Task directions:
Would you output the entries below only from the line containing "Screen dimensions: 1484x812" through the line containing "Task: Switch to the Images tab", exactly as they stand and with both ends included?

═══ Data provided ═══

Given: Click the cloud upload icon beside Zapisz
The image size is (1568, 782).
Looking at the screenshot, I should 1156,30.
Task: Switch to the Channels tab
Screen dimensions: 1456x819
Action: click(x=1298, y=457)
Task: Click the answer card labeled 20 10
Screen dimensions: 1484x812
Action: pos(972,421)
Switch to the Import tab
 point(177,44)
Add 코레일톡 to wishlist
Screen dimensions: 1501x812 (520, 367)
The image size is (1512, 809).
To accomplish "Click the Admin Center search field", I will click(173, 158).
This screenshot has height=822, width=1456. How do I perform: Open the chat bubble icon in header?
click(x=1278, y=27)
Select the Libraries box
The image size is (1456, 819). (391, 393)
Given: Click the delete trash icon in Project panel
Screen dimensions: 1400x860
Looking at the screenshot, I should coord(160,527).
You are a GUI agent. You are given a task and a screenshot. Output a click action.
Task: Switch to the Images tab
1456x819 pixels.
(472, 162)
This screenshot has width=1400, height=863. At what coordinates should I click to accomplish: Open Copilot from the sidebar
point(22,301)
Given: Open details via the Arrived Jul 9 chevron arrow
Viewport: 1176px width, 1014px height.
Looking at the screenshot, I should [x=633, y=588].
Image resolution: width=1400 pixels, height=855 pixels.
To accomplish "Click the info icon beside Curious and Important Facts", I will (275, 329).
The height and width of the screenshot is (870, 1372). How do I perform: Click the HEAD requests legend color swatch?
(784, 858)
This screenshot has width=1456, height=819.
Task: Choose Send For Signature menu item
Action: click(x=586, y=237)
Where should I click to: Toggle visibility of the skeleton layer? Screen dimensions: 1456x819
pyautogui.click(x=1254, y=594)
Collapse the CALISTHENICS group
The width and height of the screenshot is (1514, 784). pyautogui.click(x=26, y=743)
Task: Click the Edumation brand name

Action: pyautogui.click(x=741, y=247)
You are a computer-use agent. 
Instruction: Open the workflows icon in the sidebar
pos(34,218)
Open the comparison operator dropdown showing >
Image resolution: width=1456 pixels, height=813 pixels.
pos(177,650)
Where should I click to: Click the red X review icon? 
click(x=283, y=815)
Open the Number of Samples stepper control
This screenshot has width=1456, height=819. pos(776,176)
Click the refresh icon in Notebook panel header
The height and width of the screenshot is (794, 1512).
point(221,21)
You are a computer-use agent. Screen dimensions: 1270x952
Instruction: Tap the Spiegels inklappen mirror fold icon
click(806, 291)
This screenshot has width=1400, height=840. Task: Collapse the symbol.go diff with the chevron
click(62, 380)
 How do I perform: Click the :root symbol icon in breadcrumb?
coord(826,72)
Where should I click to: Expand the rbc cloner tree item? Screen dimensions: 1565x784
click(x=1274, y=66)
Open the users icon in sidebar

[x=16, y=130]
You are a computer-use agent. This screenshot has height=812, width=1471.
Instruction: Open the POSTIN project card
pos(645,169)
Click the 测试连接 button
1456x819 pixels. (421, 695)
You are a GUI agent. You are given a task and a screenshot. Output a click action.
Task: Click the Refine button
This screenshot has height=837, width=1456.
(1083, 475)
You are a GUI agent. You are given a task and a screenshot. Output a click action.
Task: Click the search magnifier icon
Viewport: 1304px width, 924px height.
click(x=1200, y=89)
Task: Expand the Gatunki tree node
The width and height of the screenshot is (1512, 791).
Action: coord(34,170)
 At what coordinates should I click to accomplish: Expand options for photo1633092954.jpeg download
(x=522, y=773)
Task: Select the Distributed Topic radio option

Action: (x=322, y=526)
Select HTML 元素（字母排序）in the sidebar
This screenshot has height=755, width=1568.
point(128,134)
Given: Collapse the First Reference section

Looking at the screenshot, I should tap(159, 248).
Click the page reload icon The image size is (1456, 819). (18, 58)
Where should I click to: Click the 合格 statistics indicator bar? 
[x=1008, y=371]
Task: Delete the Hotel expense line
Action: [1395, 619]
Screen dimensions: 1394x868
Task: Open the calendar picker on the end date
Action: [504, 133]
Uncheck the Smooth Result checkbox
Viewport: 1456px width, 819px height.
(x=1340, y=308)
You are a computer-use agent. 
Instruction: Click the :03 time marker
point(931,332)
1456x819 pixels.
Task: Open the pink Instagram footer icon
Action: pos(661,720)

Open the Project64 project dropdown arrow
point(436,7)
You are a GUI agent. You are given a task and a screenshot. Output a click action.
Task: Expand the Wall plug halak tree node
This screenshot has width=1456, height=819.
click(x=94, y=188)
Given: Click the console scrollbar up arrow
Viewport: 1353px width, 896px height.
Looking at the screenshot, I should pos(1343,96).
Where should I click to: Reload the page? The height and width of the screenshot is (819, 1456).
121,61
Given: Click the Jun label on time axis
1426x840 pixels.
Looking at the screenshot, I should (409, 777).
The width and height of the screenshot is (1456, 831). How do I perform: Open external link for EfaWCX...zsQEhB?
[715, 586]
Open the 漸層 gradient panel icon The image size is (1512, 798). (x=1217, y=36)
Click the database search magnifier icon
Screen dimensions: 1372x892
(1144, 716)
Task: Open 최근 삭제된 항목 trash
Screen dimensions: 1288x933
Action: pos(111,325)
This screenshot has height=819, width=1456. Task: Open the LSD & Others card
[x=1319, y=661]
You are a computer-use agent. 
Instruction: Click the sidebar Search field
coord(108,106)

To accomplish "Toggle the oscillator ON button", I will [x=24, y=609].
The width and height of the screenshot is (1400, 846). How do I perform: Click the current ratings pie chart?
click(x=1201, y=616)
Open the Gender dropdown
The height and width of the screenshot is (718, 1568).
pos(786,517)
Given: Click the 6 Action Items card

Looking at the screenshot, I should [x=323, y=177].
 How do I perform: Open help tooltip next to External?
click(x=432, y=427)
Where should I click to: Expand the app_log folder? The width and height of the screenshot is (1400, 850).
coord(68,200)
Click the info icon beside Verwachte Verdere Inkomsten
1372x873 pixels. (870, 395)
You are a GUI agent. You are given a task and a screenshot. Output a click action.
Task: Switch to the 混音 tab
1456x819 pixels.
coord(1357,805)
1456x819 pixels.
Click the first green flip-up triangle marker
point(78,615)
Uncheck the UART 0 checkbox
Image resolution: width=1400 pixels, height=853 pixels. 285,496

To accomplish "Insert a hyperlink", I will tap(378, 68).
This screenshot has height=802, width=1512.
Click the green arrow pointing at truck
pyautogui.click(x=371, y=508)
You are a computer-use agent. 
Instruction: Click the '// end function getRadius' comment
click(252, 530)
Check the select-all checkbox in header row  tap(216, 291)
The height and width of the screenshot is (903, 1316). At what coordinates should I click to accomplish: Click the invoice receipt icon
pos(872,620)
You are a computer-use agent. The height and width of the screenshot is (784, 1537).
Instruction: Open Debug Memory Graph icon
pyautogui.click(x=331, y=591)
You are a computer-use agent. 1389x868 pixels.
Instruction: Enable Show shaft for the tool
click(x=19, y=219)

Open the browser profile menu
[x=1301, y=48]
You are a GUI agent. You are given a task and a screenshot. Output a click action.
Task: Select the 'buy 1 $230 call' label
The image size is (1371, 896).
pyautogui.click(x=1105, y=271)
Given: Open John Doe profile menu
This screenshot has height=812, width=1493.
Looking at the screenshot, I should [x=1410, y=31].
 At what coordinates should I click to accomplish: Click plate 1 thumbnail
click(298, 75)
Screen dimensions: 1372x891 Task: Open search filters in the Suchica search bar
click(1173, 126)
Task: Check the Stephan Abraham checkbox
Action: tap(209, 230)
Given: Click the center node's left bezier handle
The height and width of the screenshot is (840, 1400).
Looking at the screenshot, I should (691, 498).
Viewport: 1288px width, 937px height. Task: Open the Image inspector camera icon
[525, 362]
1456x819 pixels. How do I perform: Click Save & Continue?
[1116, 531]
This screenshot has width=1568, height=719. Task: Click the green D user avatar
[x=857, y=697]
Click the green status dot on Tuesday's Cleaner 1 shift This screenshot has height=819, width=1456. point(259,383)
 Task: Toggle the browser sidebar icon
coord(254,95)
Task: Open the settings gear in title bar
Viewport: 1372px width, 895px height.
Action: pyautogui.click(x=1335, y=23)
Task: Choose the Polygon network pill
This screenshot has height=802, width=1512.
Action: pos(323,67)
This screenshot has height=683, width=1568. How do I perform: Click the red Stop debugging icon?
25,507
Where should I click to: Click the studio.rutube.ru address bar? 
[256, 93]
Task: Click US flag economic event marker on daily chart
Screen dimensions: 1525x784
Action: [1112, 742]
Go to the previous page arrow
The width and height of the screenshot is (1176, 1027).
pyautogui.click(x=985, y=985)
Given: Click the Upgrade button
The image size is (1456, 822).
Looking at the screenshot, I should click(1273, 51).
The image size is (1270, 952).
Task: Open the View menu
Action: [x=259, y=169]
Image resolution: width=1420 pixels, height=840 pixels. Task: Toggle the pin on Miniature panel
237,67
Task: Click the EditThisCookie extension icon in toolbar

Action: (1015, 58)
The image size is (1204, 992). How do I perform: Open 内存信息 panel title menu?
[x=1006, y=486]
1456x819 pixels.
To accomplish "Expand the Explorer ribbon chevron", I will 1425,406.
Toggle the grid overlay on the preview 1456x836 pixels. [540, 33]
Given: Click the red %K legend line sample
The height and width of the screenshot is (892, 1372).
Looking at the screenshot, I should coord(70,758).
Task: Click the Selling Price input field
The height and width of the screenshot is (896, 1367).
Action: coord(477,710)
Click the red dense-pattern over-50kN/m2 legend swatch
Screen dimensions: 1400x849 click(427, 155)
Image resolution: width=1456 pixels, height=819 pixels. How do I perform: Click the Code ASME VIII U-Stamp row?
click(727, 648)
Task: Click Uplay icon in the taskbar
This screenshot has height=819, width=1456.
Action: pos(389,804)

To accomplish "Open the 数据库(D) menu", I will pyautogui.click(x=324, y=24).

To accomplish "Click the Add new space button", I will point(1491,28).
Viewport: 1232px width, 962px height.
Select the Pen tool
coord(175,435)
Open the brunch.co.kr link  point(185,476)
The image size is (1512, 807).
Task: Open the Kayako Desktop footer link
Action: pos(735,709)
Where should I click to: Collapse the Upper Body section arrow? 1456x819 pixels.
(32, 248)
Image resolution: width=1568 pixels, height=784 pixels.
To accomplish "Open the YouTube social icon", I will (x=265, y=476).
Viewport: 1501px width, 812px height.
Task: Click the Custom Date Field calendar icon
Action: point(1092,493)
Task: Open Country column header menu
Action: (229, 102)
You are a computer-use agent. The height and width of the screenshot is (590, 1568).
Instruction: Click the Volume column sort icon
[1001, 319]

═══

Solution to this problem:
Screen dimensions: 1484x812
Action: pos(972,421)
Switch to the Import tab
 point(177,44)
Add 코레일톡 to wishlist
Screen dimensions: 1501x812 (520, 367)
The image size is (1512, 809).
To accomplish "Click the Admin Center search field", I will click(173, 158).
This screenshot has height=822, width=1456. How do I perform: Open the chat bubble icon in header?
click(x=1278, y=27)
Select the Libraries box
The image size is (1456, 819). (391, 393)
Given: Click the delete trash icon in Project panel
Screen dimensions: 1400x860
Looking at the screenshot, I should coord(160,527).
You are a GUI agent. You are given a task and a screenshot. Output a click action.
Task: Switch to the Images tab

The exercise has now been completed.